Natural ecosystems appear to be the most vulnerable to the harmful effects of climate change, as there is often little that can be done to help them adapt to the projected speed and amount of change, (see the Amazon ). Some ecosystems that are already constrained by climate, such as alpine meadows are likely to face extreme stress, and biodiversity may disappear entirely in some places. It is likely that other more widespread ecosystems will also be vulnerable to climate change.
One of the climate scenarios is the potential for the forests to break up into a mosaic of forests, savannas, and grasslands. Major alterations to natural ecosystems due to climate change are likely to have negative consequences for our economy, which depends in part on the sustained bounty of our lands, waters, and native plant and animal communities.
It is possible that some species will adapt to changes in climate by shifting their ranges, although human and geographic barriers, and the presence of invasive non-native species will limit the degree of adaptation that can occur. Losses in local biodiversity are predicted to accelerate towards the end of the 21st century. However, studies are showing some species, like the Quiver Tree in Africa and Harlequin Frog of Central and South America are already threatened.
“Already resources are depleting, with the report showing that vertebrate species populations have declined by about one-third in the 33 years from 1970 to 2003. At the same time, humanity’s Ecological Footprint – the demand people place upon the natural world – has increased to the point where the Earth is unable to keep up in the struggle to regenerate.” WWF, October, 2006.
Projected climate changes also have the potential to become a major factor affecting marine living resources over the next few decades. The degree of the impact is likely to vary within a wide range, depending on the species and community characteristics and the regional specific conditions.
Importantly, temperature change-related effects in animals have been documented within all major taxonomic groups ( amphibians, birds, insects, mammals, reptiles , and invertebrates) and on all continents. As temperature rises, sea turtles may well face a similar fate to that of the dinosaur. Terrestrial evidence in animals that follows process-level understanding of responses to warming includes pole ward and elevational changes in spatial distribution, alterations in species abundance and diversity, earlier phenology (including advances in timing of reproduction), and physiological and genetic adaptations.
Species with wide non-patchy ranges, rapid dispersal mechanisms, and a large population normally are not in danger of extinction (e.g., European house sparrow and many weedy plant species). Those with narrow patchy ranges and small populations frequently are endangered and we need to adopt management strategies for their survival(e.g polar bears ). Species tend to become scarce when ranges shift from wide to narrow, the available habitat becomes patchier, and population size declines. Indeed, a species is likely to become extinct if it is forced into a narrow patchy range and its population declines.

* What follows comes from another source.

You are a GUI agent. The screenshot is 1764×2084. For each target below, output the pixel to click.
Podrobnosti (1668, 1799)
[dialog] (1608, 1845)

Even when conservation management of rare species is effective, survival still may be problematic because in a small population, genetically similar individuals may breed, which decreases genetic variability. This, in turn, may reduce adaptability to stresses, thereby further lowering population size and decreasing the types of habitat within which the species could survive.
Environmental catastrophes such as hurricanes, oil spills, extreme temperatures, and drought can trigger the extinction of even well managed rare species. The only way to maintain biodiversity and reduce the risk of extinction brought about by catastrophes like climate change is to increase population sizes and maintain corridors between isolated populations.